Six previous recommendations put forward by the inquiry were reissued in the final report as they had not been “properly addressed or acted upon by those whom they were directed”.
A further 14 proposals were set out in the overall findings on Thursday and the IICSA said it expects the UK and Welsh governments, and other institutions mentioned, to act on these “promptly” and report back on the steps they have taken within six months of the final report’s publication.
Scathing findings on the investigation into abuse allegations at the Church of England concluded the King, who was then the Prince of Wales, was “misguided” in his support for shamed clergyman Peter Ball, who was cautioned for gross indecency in 1992.
Professor Alexis Jay, chairwoman of the inquiry, said: “For too long, child sexual abuse has been considered a problem of the past, despite lifelong impacts on its young victims.
“Its extent cannot be underestimated; the sexual abuse of children is an epidemic that leaves tens of thousands of victims in its poisonous wake and some will never recover.
“Across our investigations… we heard time and time again how allegations of abuse were ignored, victims were blamed and institutions prioritised their reputations over the protection of children.
“The nature and scale of the abuse we encountered were horrifying and deeply disturbing.

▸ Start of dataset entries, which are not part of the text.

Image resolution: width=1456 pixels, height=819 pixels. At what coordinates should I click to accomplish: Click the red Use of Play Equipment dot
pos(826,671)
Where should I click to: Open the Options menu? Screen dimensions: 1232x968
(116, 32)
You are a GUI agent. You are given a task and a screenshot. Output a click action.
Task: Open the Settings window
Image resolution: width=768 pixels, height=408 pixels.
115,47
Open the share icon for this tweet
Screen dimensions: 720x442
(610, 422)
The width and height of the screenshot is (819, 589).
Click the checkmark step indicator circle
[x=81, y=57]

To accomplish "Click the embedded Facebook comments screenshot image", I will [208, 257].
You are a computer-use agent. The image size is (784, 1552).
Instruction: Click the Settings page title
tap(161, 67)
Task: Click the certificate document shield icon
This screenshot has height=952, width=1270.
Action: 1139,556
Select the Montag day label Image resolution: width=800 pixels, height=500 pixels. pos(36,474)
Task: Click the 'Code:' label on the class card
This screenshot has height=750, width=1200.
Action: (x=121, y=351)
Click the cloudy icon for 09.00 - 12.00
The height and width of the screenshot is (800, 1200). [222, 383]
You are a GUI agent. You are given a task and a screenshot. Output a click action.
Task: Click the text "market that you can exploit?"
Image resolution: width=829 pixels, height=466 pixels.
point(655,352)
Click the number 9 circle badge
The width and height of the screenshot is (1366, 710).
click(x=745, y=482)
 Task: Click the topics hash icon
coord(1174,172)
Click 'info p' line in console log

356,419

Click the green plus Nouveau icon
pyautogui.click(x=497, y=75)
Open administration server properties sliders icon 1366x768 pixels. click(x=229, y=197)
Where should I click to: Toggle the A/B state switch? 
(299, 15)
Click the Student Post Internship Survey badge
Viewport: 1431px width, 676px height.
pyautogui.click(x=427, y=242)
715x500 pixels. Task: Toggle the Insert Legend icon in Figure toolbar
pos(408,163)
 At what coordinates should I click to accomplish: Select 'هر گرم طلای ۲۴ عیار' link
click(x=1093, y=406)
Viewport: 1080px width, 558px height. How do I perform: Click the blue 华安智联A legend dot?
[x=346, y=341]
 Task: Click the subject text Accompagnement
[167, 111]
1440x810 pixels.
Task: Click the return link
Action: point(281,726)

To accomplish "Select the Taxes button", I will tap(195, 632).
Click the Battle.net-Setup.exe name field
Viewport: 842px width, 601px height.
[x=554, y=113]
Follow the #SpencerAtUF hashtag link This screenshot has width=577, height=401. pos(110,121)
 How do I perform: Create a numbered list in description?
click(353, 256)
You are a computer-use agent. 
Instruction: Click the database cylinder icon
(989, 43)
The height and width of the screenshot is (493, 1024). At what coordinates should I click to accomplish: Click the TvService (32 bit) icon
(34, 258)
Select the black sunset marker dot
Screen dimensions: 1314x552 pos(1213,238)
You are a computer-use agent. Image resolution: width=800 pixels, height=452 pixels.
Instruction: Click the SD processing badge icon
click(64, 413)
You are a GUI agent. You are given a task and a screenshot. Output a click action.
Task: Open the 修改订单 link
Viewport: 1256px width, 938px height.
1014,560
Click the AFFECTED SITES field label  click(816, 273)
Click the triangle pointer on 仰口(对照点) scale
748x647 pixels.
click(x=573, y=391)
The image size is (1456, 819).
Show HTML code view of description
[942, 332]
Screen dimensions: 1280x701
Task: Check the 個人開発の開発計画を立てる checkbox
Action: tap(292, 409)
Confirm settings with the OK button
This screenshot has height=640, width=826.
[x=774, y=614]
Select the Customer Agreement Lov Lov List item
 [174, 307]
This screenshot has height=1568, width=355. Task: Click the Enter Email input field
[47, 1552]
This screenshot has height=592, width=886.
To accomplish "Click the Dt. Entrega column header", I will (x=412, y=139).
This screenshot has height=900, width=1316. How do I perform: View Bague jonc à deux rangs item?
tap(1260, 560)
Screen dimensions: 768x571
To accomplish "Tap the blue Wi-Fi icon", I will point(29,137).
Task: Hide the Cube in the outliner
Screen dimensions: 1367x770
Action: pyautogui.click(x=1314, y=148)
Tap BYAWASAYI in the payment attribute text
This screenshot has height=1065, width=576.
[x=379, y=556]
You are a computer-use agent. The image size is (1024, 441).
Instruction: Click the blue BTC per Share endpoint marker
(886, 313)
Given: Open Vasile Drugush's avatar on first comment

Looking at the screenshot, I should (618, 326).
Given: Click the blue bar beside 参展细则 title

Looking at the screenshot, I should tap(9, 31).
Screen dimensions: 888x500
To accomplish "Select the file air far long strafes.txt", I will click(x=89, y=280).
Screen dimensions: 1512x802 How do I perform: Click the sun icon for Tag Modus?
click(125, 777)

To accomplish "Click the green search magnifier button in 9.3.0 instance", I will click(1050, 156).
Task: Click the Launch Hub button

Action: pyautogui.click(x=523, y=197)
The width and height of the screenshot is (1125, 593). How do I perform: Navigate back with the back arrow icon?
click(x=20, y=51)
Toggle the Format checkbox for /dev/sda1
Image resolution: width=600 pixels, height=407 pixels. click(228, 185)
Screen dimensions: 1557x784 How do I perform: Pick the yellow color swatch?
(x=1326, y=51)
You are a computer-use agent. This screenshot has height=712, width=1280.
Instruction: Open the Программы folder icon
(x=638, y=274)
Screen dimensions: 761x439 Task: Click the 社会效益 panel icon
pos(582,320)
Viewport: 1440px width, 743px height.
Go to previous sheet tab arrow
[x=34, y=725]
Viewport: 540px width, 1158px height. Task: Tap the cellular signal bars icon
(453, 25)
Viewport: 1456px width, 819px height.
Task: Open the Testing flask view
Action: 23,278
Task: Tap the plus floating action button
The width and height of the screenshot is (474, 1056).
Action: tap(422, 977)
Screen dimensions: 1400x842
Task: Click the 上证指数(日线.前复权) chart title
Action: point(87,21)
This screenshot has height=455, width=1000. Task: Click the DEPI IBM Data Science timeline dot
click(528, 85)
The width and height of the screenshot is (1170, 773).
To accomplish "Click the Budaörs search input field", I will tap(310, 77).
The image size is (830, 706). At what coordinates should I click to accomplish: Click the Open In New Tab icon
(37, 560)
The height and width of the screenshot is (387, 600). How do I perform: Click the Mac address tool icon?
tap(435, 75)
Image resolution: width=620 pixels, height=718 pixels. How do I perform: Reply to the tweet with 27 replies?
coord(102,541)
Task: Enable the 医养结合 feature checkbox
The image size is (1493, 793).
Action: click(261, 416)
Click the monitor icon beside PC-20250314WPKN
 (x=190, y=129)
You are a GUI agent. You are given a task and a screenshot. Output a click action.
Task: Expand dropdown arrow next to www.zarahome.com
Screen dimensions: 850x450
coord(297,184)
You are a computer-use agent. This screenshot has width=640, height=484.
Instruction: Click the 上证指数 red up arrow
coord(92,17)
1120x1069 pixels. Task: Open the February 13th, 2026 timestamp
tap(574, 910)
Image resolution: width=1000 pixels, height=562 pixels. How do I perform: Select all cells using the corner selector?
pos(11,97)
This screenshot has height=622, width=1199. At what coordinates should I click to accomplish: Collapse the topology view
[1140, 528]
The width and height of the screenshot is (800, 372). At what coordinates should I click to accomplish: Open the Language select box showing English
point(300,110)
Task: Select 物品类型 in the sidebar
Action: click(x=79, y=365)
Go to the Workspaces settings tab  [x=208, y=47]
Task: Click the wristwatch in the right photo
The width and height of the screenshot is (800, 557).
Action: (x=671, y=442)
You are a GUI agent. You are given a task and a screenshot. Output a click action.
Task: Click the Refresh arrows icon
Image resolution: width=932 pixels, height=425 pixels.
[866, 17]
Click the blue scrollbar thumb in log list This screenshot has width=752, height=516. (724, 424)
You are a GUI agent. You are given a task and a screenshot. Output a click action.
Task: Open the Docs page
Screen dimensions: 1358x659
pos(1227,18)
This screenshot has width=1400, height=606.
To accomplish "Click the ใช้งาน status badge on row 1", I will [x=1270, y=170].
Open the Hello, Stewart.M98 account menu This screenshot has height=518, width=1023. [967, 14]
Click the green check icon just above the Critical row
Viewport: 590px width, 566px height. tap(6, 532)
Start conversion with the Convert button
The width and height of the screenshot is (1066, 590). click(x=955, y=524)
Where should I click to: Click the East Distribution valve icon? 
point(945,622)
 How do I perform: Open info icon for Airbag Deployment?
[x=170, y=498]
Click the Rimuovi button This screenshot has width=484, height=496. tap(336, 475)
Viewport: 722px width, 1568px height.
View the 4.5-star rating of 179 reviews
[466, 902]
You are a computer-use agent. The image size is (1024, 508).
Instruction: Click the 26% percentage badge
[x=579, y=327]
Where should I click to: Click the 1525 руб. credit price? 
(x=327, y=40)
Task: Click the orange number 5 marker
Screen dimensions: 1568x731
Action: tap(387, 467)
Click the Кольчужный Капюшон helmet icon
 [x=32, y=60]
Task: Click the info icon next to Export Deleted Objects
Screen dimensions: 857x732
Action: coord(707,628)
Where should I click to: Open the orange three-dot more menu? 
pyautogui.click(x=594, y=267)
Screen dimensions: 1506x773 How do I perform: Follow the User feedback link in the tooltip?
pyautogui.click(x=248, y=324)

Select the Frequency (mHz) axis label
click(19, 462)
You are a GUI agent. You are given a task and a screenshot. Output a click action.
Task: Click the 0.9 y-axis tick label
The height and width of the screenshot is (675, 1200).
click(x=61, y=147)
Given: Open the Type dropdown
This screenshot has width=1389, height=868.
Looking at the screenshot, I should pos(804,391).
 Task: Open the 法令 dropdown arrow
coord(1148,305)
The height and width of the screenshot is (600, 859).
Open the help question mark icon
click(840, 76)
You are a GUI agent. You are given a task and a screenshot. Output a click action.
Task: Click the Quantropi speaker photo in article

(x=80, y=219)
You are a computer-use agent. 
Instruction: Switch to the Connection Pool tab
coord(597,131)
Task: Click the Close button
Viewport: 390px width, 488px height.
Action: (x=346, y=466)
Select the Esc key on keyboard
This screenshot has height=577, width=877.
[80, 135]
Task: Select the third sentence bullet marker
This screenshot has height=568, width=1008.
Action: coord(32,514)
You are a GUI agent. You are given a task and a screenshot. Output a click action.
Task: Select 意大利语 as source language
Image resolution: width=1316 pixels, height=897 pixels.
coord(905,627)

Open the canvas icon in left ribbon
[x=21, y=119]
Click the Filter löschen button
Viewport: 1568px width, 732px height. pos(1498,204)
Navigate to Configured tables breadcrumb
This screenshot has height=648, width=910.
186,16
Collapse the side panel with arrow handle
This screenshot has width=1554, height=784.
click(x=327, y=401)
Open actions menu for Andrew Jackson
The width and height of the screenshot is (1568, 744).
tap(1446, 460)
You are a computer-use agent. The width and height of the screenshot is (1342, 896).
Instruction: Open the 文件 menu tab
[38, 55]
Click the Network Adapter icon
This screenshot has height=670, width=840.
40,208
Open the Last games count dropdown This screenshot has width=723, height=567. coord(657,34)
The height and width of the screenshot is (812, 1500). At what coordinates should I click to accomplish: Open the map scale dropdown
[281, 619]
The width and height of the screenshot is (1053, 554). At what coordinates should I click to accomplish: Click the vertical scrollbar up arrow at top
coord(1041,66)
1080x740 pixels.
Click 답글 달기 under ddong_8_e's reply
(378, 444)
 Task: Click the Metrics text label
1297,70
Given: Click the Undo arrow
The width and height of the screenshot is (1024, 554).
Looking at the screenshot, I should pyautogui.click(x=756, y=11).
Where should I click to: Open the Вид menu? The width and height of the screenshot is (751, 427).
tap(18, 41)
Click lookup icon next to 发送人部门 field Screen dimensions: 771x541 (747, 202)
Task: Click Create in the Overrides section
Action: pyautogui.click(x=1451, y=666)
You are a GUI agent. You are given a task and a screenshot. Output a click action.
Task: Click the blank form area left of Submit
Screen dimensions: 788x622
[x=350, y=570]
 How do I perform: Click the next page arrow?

"As a society, we simply cannot file it away and consider it a historical aberration when so much of what we learned suggests it is an ever-growing problem, exacerbated by the current and future threat of the internet.
“I urge the UK government, the Welsh government and all other relevant institutions to implement the inquiry’s recommendations as a matter of urgency.
“Unless we are prepared to accept a world where our children, and their children, are always in danger of becoming victims of this terrible crime, action must be taken immediately.”
There are 3.1 million victims of child sexual abuse in England and Wales, according to the 2019 Office for National Statistics (ONS) crime survey, accounting for 7.5% of the population aged between 18 and 75.
In 2020/21 there were an estimated 500,000 victims of child sexual abuse, according to the Centre of Expertise on Child Sexual Abuse.